Data entries =>
┄┄┄┄┄┄┄┄┄┄

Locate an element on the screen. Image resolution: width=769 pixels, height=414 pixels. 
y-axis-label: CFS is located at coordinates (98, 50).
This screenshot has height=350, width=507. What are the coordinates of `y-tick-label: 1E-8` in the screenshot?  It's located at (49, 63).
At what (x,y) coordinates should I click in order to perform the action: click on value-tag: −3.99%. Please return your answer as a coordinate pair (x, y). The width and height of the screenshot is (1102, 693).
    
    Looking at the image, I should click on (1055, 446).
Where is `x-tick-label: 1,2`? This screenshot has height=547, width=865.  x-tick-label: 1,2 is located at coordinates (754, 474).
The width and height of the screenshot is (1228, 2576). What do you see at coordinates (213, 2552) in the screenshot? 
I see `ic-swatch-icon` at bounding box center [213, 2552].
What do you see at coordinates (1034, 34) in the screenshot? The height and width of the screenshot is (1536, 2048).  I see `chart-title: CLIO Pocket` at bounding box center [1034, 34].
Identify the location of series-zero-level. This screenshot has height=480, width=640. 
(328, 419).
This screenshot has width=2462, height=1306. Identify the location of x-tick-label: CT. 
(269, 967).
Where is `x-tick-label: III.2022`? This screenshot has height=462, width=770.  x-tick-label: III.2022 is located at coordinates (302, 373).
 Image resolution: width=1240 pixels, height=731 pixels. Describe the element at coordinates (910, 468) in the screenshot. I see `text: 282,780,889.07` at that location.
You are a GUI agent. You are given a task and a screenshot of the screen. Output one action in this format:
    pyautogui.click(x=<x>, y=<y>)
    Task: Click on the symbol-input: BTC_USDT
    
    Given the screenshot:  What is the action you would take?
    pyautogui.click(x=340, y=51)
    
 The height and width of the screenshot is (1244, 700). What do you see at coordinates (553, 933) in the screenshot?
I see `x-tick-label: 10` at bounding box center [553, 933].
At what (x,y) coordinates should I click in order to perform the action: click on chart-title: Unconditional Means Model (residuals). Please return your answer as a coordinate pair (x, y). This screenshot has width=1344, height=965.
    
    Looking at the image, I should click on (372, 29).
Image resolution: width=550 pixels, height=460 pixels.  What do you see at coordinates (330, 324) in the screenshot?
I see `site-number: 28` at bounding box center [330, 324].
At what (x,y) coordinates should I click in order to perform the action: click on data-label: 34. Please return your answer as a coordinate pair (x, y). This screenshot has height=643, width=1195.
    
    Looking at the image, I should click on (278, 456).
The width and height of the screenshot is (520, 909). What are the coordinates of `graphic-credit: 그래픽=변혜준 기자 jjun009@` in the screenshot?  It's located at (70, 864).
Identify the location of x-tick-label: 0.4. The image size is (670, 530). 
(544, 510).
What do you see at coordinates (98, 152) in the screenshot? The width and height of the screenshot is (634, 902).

┄┄┄┄┄┄┄┄┄┄

What to produce => Locate every line in the records containing the string "Identify", and copy each of those lines. Letter case counts, so a match must have the same capitals.

Result =>
Identify the location of series-zero-level. This screenshot has height=480, width=640. 
This screenshot has width=2462, height=1306. Identify the location of x-tick-label: CT. 
Identify the location of x-tick-label: 0.4. The image size is (670, 530). 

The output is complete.